Monday, November 2, 2015
Diversify For Safety's Sake
I have a friend and colleague here in Washington who has just one client. He used to have many, but today (and for the last few years) he has had only one. He is, sadly so, at the whim and mercy of that one client. If his client gets hit by a bus, he risks being in a world of hurt. If the client forces upon him a new contract, he will be in a position where he can't say no. This is not safe.
A few months back, I wrote Search Engines and your website (9/26/07) in which I addressed some of the risks of disappearing from Google. Reliance on Google alone for a large chunk of your business could be a problem if you disappeared from the search results, or, Google was no more. Consider this - getting too cozy with any one revenue stream is a recipe for disaster. Rubbermaid was forced into bankruptcy because of excess leverage that one of its' clients - WalMart - had over it (as explained here), but, of course, Google is impervious to ceasing to operate.
Or is it?
(Continued after the Jump)
Saturday, morning, a time usually reserved for slumbering work-a-day adults, or Saturday morning cartoons for youth, instead was causing a worldwide panic behind the scenes for Google.
Really? World-wide panic?
Yup.
Behind the scenes, Google works to flag websites if the site is known to install malicious software. According to Marissa Mayer, VP, Search Products & User Experience, who writes on the official Google blog here "We maintain a list of such sites through both manual and automated methods. We work with a non-profit called StopBadware.org to come up with criteria for maintaining this list, and to provide simple processes for webmasters to remove their site from the list. We periodically update that list and released one such update to the site this morning. Unfortunately (and here's the human error), the URL of '/' was mistakenly checked in as a value to the file and '/' expands to all URLs."

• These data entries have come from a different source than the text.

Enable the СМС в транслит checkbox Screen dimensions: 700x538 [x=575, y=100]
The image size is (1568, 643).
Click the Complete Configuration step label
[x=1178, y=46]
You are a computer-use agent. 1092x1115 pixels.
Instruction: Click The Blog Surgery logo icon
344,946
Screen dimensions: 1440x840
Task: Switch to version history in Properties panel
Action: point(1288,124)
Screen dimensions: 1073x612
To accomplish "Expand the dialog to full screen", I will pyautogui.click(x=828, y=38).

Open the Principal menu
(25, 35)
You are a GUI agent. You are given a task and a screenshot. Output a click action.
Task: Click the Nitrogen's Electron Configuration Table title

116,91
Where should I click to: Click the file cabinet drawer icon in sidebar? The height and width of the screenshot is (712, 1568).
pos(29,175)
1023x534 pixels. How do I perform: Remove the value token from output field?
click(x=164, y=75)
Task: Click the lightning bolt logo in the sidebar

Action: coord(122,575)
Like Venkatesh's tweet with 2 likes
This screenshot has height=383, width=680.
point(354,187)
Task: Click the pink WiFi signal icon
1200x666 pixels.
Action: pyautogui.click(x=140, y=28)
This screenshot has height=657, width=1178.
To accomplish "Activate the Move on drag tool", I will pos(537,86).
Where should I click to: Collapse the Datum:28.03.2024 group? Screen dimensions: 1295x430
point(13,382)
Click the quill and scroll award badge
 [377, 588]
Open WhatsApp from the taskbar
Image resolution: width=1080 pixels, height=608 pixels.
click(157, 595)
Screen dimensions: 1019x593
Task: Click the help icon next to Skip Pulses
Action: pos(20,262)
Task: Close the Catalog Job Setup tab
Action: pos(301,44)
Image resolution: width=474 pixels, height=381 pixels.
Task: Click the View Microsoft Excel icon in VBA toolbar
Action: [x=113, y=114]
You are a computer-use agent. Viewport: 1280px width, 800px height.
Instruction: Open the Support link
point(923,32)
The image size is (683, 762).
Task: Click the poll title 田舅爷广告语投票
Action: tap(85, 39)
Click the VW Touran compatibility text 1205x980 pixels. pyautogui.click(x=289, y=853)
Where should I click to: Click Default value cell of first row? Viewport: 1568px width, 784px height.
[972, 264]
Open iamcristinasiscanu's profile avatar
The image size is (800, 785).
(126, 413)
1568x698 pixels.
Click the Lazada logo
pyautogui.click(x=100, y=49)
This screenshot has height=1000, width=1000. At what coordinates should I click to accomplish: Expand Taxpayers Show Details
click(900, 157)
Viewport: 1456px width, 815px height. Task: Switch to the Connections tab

You can read more about it, and see what the site looked like, by visiting this article on the issue, and reading more about the implications to the world economy.
Google's net revenue (as reported here) for 2008 was $21.8 billion. With 98% of Google's revenue coming from advertising (as reported here), that's roughly $21.36 billion from advertising. According to Google's blog (here), the rolling affect was 40 minutes, worldwide. Let's see - $21.36B divided 365 days divided by 24 hours divided by 60 minutes = $40,646.89 per minute, multiplied by 40 minutes equals $1,625,875 in a potential lost gross revenue total for Google because no paid-clicks were getting though. Consider that a paid click of $0.05 per click results in a $50 sale, and a $1.6 million dollar loss by Google could result in billions of dollars in lost gross-domestic-product. But, is it worth it to be buying Google ad words? Here's a great article on how that may not be a wise investment for some. But I digress - the point is, not only did Google lose, so too did the clients it served, on a sleepy low-volume morning like Saturday. Imagine if that happened mid-week mid-day?
Yikes. Human error caused a potential $1.6m loss in gross revenue?
Reliance on one source of revenue is risky at best, and irresponsible or more, at worst. We are diversified, generating word-of-mouth work, working with a growing base of existing clients, and yes, a percentage of our business comes from clients who find us on the web. But there are photographers who, when a tweak in Google's search results caused their site to disappear from Google's search results, were in mortal fear of their business closing. This is not good, because you should never be beholden to one form of client sourcing.
Be sure to remain diversified in your own client base. Not doing so is your own human error that will likely cost you more than 40 minutes of downtime.